O Brasil deu um passo significativo na luta contra a violência direcionada à comunidade LGBTQIA+. A partir desta sexta-feira, foi instituído um Comitê de Monitoramento da Estratégia Nacional de Enfrentamento à Violência contra Pessoas LGBTQIA+ pelo Ministério dos Direitos Humanos e da Cidadania (MDHC). Este comitê terá a missão crucial de combater as violências motivadas pela orientação sexual e identidade de gênero das vítimas.
O cenário de violência é alarmante. Segundo o Dossiê de Mortes e Violências contra LGBTI+ no Brasil, elaborado pelo Observatório de Mortes e Violências contra LGBTI+, em 2022, foram registradas 273 mortes LGBT de forma violenta no país. Entre essas, 228 foram assassinatos, principalmente de pessoas trans e gays, além de 30 suicídios e 15 outras causas. O levantamento revela que o Brasil ceifou a vida de um LGBT a cada 32 horas em 2022.
Desde 2019, a homofobia é crime no Brasil, equiparada ao racismo pelo Supremo Tribunal Federal, com penas que podem variar entre 1 e 5 anos de prisão, além de multa.
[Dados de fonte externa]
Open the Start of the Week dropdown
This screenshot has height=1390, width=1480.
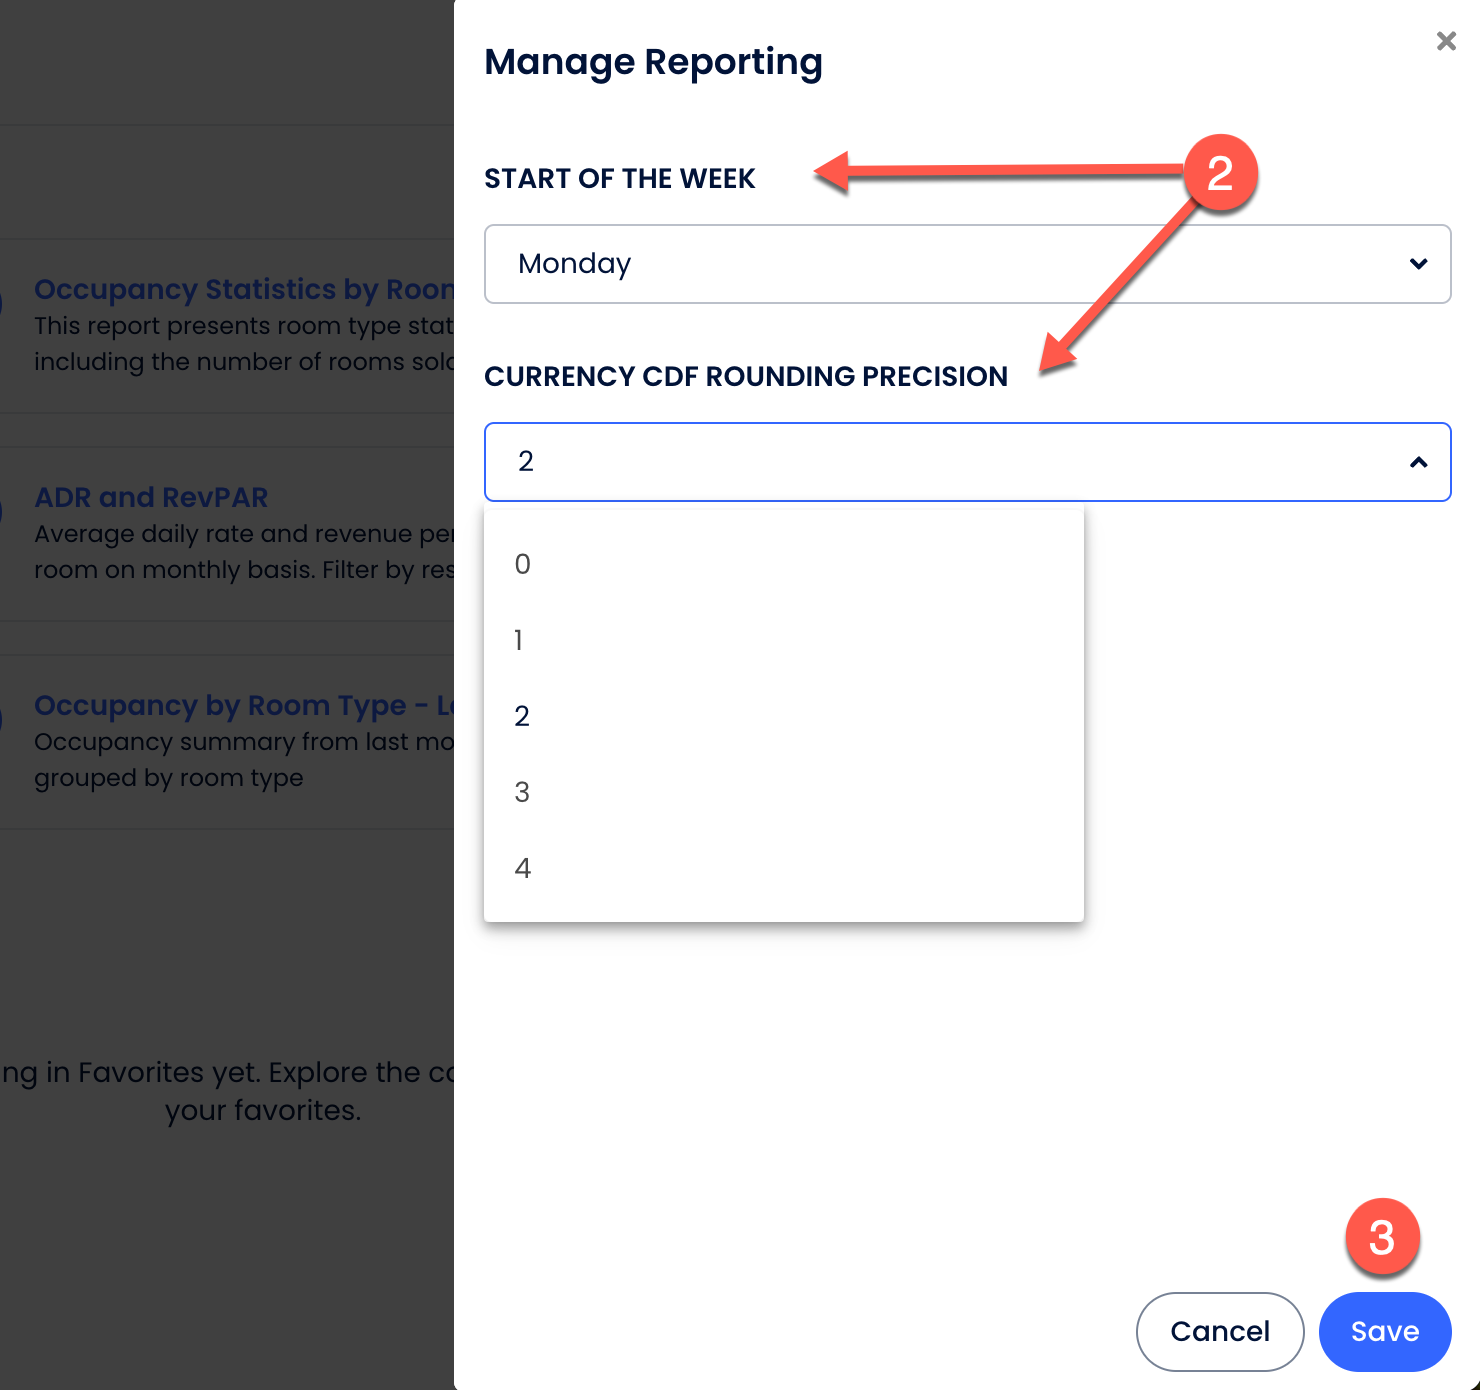(966, 264)
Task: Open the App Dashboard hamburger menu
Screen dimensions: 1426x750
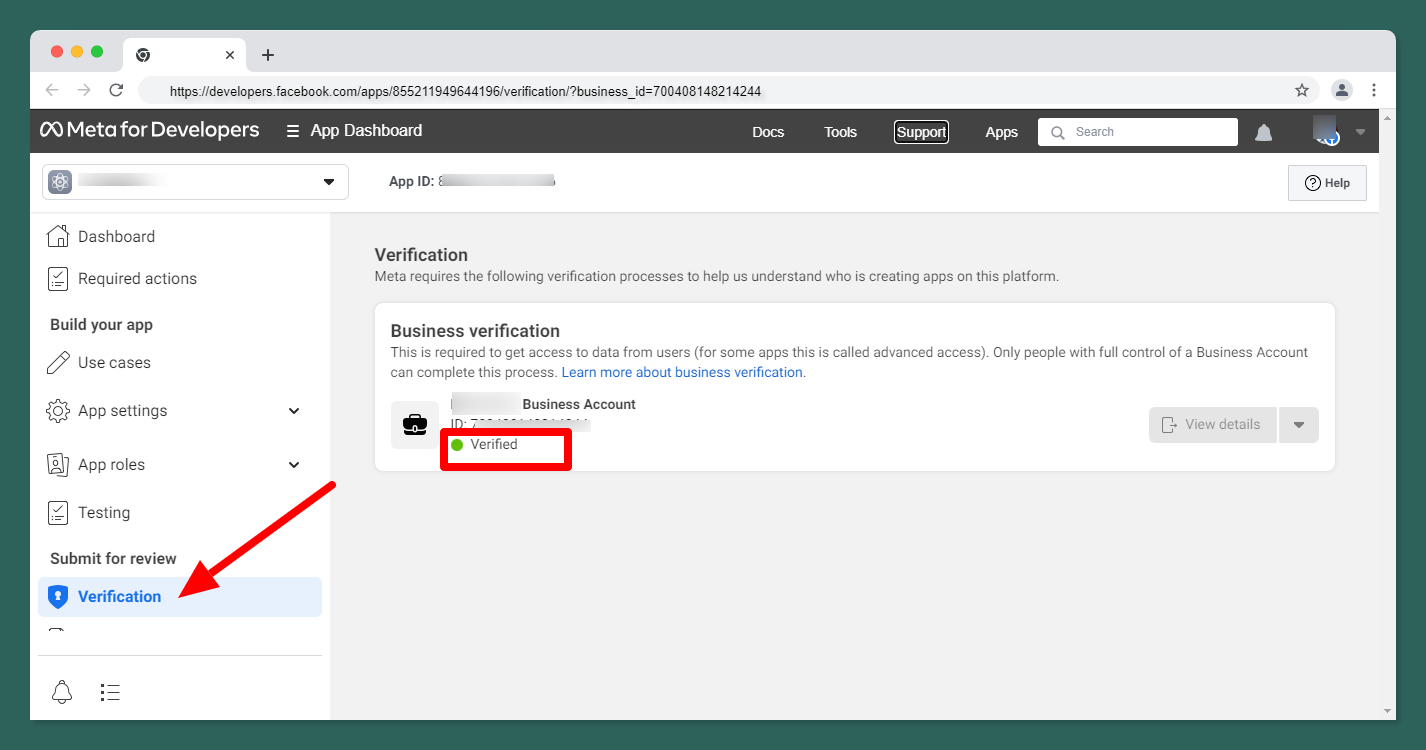Action: click(x=293, y=131)
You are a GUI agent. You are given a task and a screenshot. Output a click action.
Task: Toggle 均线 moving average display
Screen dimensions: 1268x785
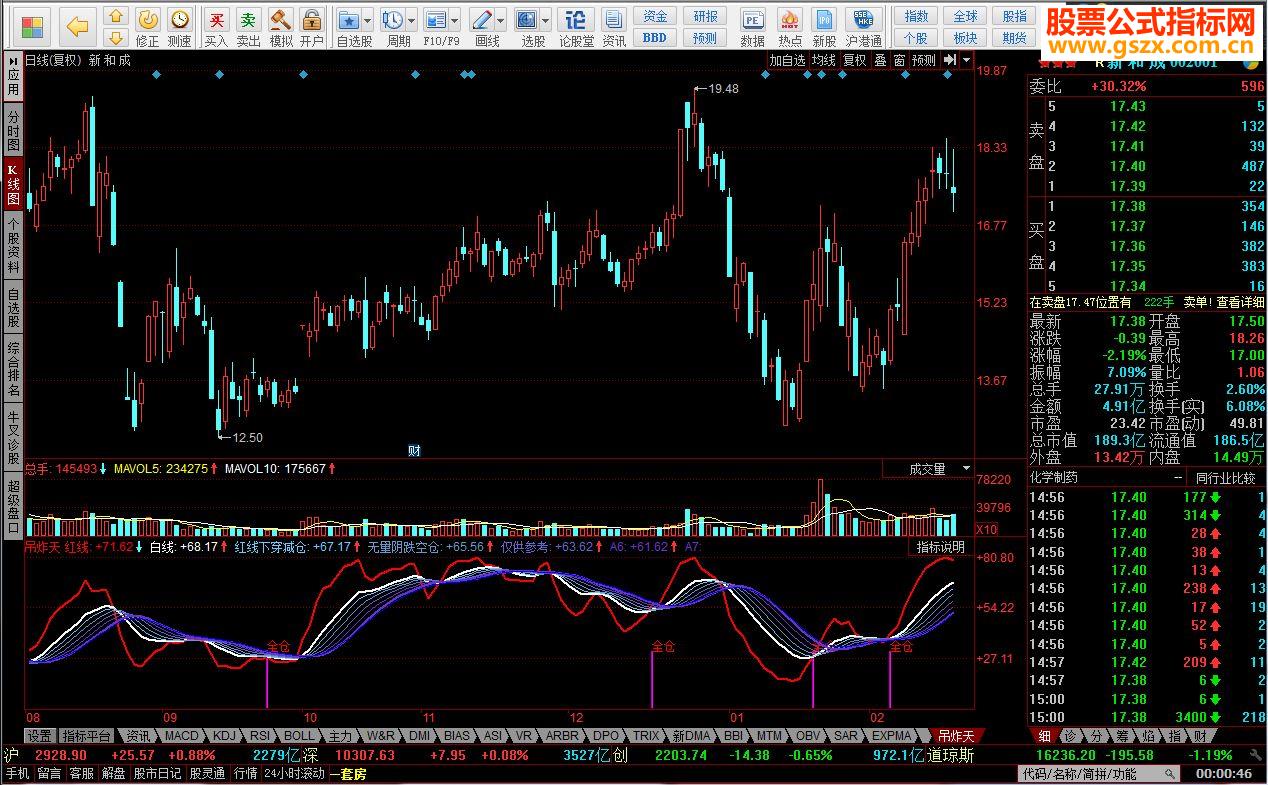(823, 60)
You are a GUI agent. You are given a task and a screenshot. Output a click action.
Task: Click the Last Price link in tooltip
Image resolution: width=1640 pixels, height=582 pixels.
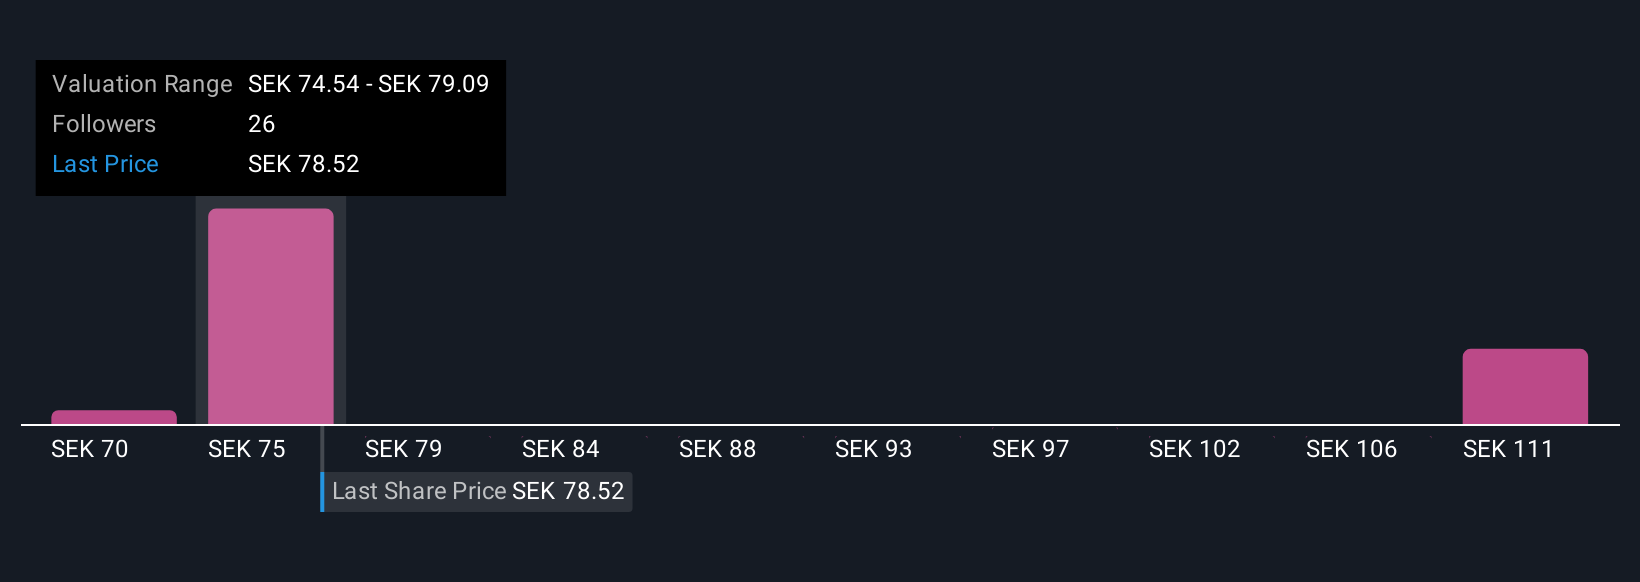coord(105,164)
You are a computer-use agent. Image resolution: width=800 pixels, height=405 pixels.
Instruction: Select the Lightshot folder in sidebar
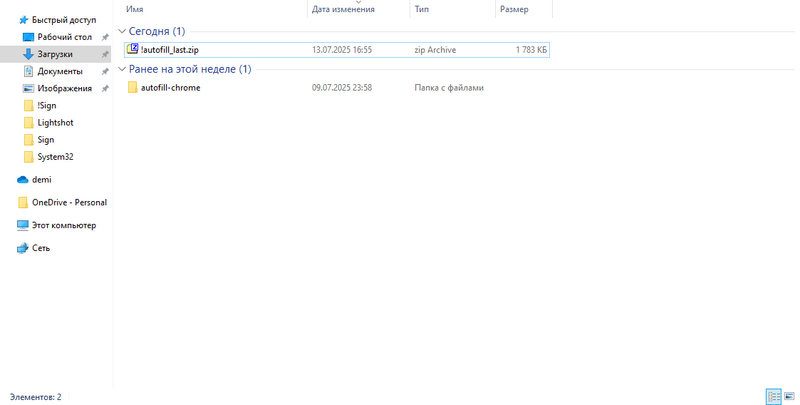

O Comitê de Monitoramento da Estratégia Nacional terá uma duração inicial de dois anos, podendo ser prorrogado, e sua atuação será fundamental no acompanhamento, monitoramento e apoio à implementação de políticas públicas voltadas para a proteção dos direitos da comunidade LGBTQIA+. Isso inclui colaboração técnica em programas, planos, projetos e ações destinadas a proteger e promover a defesa desses direitos em situações de vulnerabilidade ou risco social.
Além disso, o comitê será responsável por monitorar dados de violência e desenvolver metodologias para compilação desses indicadores, visando embasar processos de tomada de decisão. Também se espera que contribua para a construção de uma Rede de Enfrentamento à Violência contra Pessoas LGBTQIA+, integrando entidades públicas e não governamentais.
Ao final de cada ano, o comitê deverá apresentar um relatório detalhado sobre o progresso alcançado, os desafios enfrentados e recomendações para aprimoramento da estratégia.
Composto por representantes da Secretaria Nacional dos Direitos das Pessoas LGBTQIA+, do Conselho Nacional dos Direitos das Pessoas LGBTQIA+ e da sociedade civil, o Comitê também poderá contar com a participação de convidados, como representantes de órgãos públicos ou privados, empresas, especialistas, pesquisadores e membros da comunidade LGBTQIA+, fortalecendo assim a participação social e a diversidade de perspectivas.
Além do Comitê de Monitoramento da Estratégia Nacional, foi instituído também o Comitê Acolher+, com o objetivo de fortalecer e implementar casas de acolhimento provisório para pessoas LGBTQIA+ em situação de violência, abandono familiar ou risco de rompimento desses vínculos, oferecendo um ambiente seguro e acolhedor para aqueles que mais necessitam.
Essas iniciativas representam um passo importante na luta contra a discriminação e a violência, reafirmando o compromisso do Brasil com os direitos humanos e a promoção da igualdade para todos, independentemente de sua orientação sexual ou identidade de gênero.